The two thousand delegates who attended the world’s first scientific symposium on LSD would like to think so. Over three days in January 2006, scientists and counter-culture enthusiasts attended the meeting in Basel, Switzerland, to mark the 100th birthday of Albert Hofmann — the man who stumbled across the drug in his laboratory 63 years ago and, as a result, had the most unusual bicycle ride of his life.
A frail but sharp Albert Hofmann addressed the melting pot of therapists, academics, doctors, writers, artists, spiritual leaders and baby boomer drug devotees who gathered in reverence of the Swiss chemist-come-spiritual father and his “problem child”, as he called LSD.
“I produced the substance as a medicine. It’s not my fault if people abused it,” Hofmann said. “Before LSD got onto the streets [in the 1960s], we were able to gather a lot of therapeutic experiences. The substance was used in the psychoanalysis of patients who couldn’t be talked to. If they were given LSD, they were stimulated enough to begin responding to analysis.
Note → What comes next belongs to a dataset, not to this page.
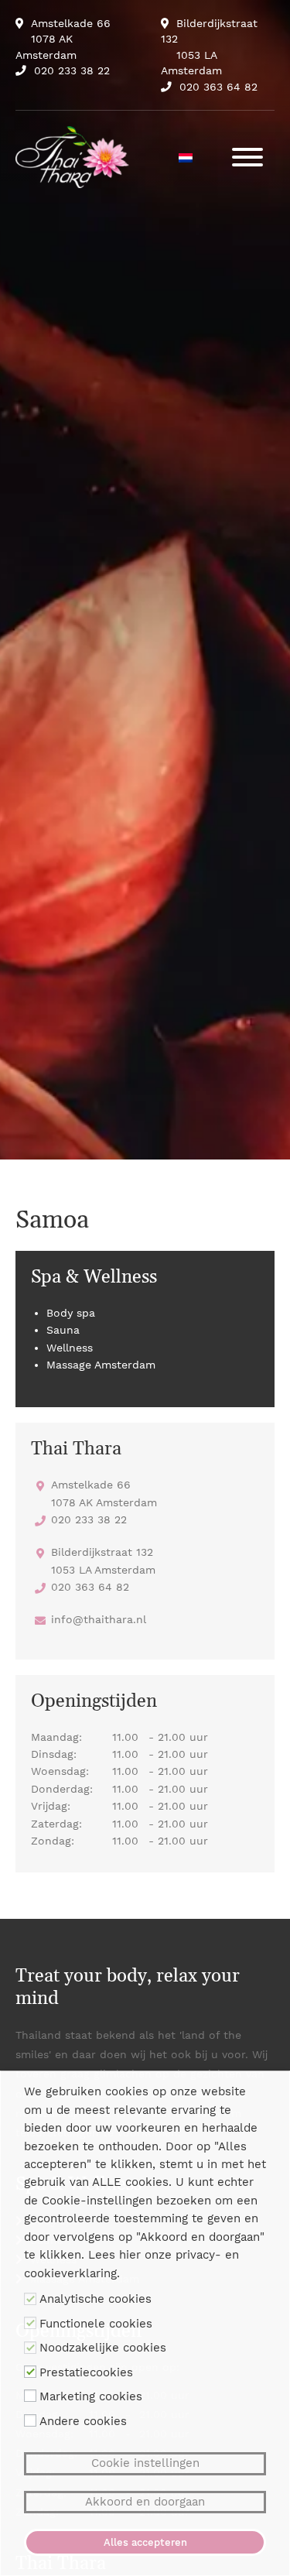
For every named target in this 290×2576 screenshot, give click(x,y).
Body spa (70, 1313)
“What began as a miracle substance subsequently became a youth cult drug, and thus a political danger,” Hofmann said. “The decision of the U.S. to ban LSD was purely political. Every doctor has controlled access to heroin, morphine and even strychnine. But for LSD there’s a total prohibition.”
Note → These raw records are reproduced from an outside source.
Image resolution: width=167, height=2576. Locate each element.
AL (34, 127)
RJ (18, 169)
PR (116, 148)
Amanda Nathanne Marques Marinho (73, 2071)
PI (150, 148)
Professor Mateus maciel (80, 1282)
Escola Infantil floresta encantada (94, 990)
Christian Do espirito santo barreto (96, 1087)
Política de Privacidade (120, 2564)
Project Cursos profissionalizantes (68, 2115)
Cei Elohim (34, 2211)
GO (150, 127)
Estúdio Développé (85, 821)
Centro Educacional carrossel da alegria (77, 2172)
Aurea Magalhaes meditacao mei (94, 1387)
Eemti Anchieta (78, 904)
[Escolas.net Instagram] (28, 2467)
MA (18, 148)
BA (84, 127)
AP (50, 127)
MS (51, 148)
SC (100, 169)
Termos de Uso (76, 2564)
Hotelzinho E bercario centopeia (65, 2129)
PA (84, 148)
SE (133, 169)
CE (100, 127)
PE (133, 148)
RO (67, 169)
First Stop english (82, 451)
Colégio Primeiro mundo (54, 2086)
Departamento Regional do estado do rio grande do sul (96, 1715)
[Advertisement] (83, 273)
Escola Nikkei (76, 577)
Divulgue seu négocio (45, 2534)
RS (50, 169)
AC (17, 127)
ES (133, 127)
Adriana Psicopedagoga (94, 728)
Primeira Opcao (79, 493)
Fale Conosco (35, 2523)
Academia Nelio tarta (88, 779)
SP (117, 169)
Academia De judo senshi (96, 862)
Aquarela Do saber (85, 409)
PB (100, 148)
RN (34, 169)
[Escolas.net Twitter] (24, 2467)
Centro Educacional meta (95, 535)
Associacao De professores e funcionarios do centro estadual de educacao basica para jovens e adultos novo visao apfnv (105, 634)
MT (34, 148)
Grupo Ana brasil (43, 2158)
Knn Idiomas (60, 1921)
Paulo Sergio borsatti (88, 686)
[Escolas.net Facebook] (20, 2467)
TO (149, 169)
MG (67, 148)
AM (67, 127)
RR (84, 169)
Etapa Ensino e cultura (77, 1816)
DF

Hofmann continues to insist the drug should be legalised for medical treatment, particularly in psychiatric research, and is frustrated by the worldwide prohibition that has pushed it underground. “It should be a controlled substance with the same status as morphine,” he later told reporters. But he was pleased with the gathering — and the revived discussion of LSD’s potential. “This is a wonderful birthday party we are having. One could say it is a consciousness-expanding experience,” Hofmann said with a twinkle in his eye.
Alex Wilde is a science and health writer based in Sydney, Australia.